### [Task to carry out]
Once you reach the line with "How do I perform: Click", transcribe it and every line after it to the end of the records, exactly, but not the pictures.

### [The data]
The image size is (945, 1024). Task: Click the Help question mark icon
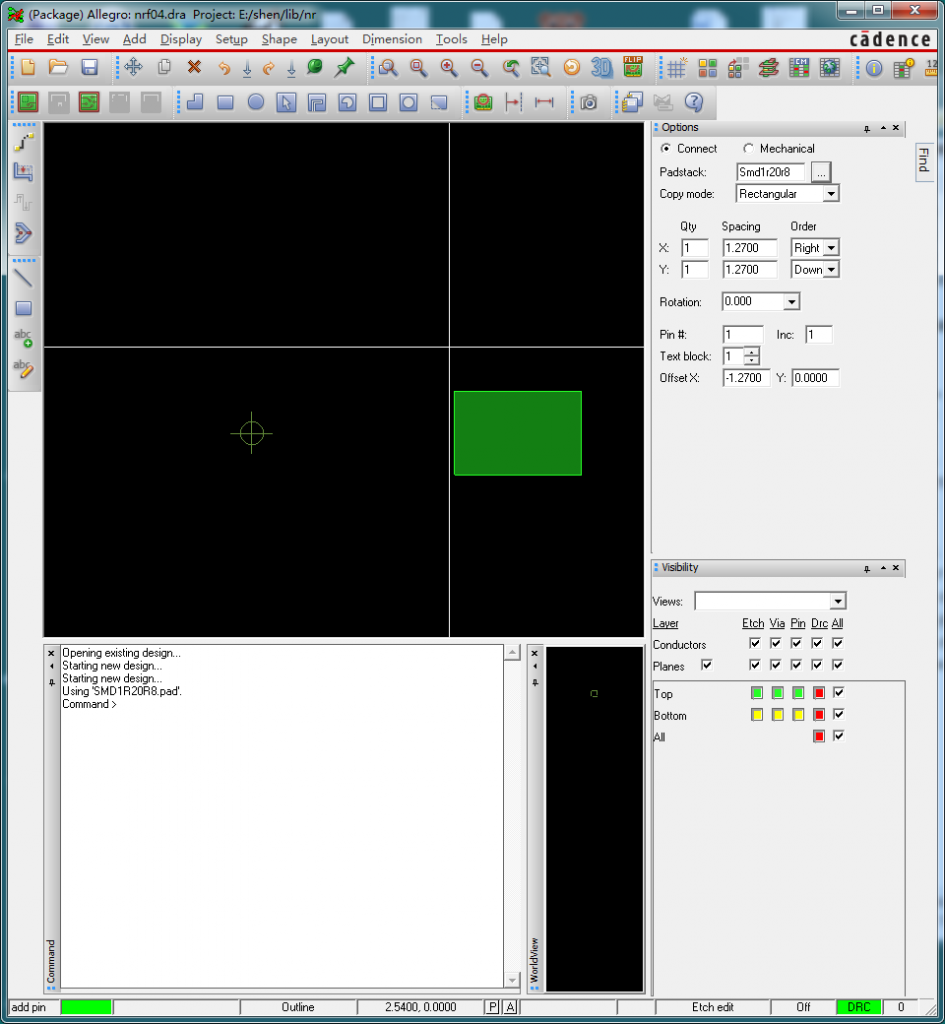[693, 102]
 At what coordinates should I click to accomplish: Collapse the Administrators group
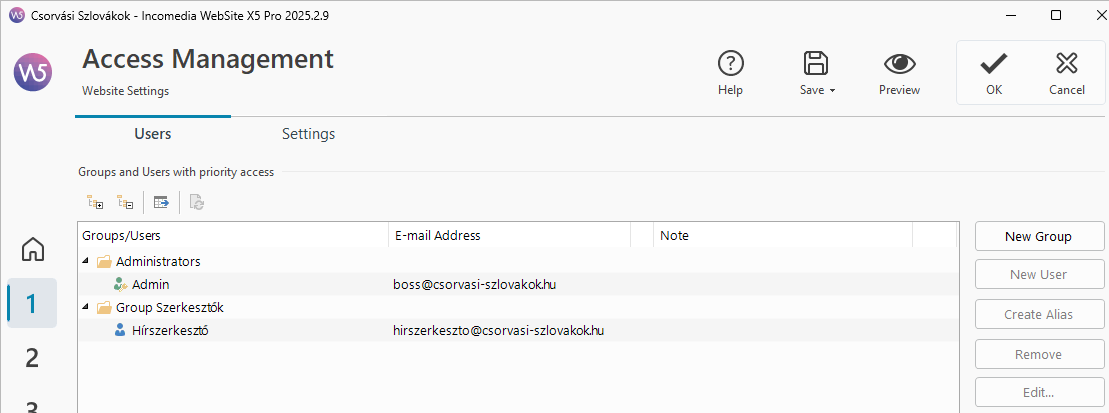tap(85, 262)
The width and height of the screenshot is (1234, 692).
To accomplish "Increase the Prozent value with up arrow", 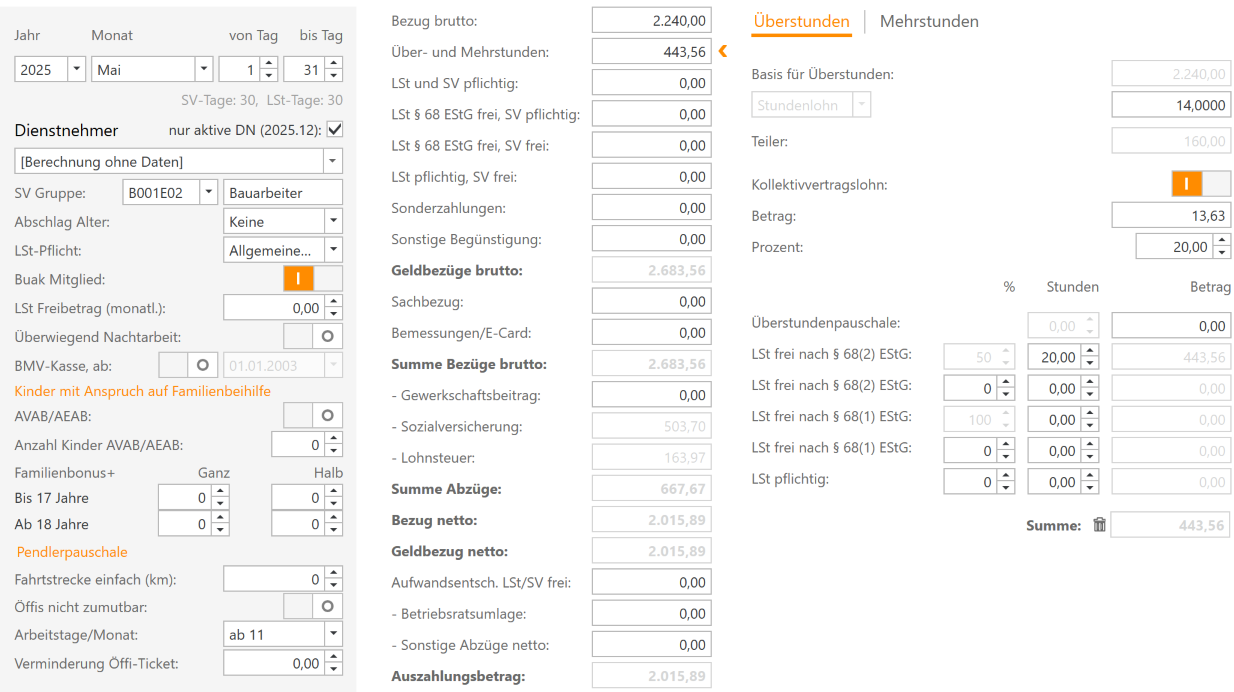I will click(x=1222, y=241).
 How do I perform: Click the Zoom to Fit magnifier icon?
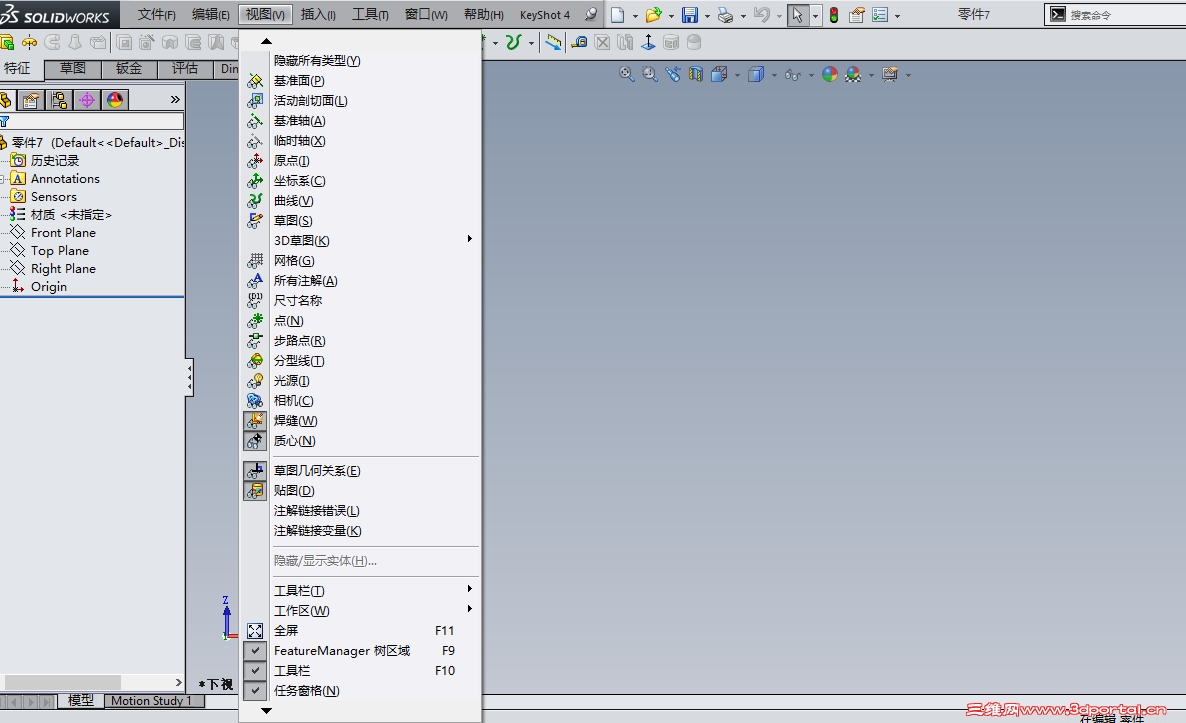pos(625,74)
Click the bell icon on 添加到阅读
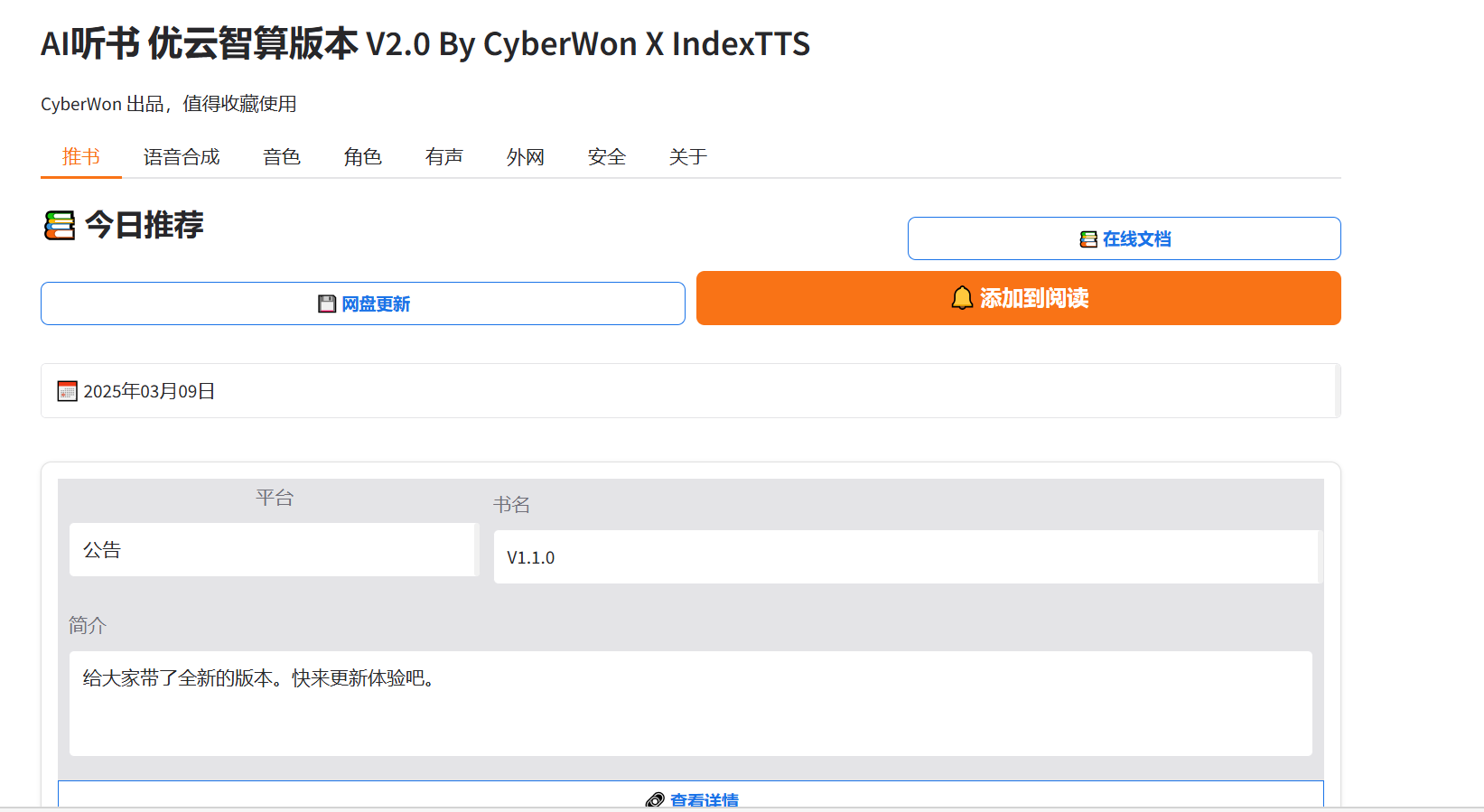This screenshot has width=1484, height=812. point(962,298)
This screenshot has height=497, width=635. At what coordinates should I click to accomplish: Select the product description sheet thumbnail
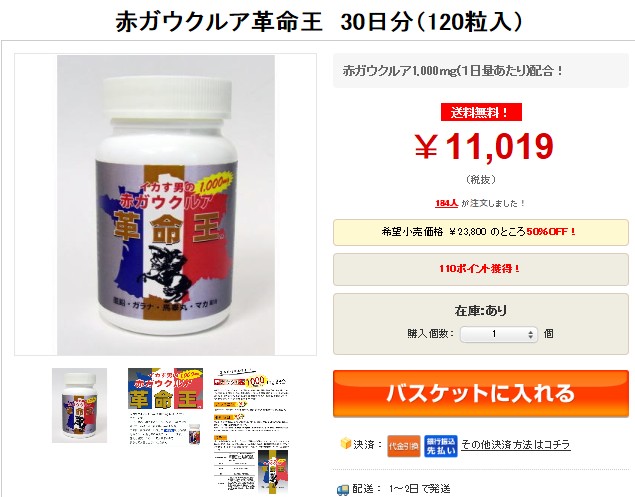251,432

### [Exercise answer]
 How do I perform: Click the Zoom to Fit magnifier icon?
pos(625,74)
Click the bell icon on 添加到阅读
This screenshot has width=1484, height=812. point(962,298)
This screenshot has height=497, width=635. At what coordinates should I click to accomplish: Select the product description sheet thumbnail
251,432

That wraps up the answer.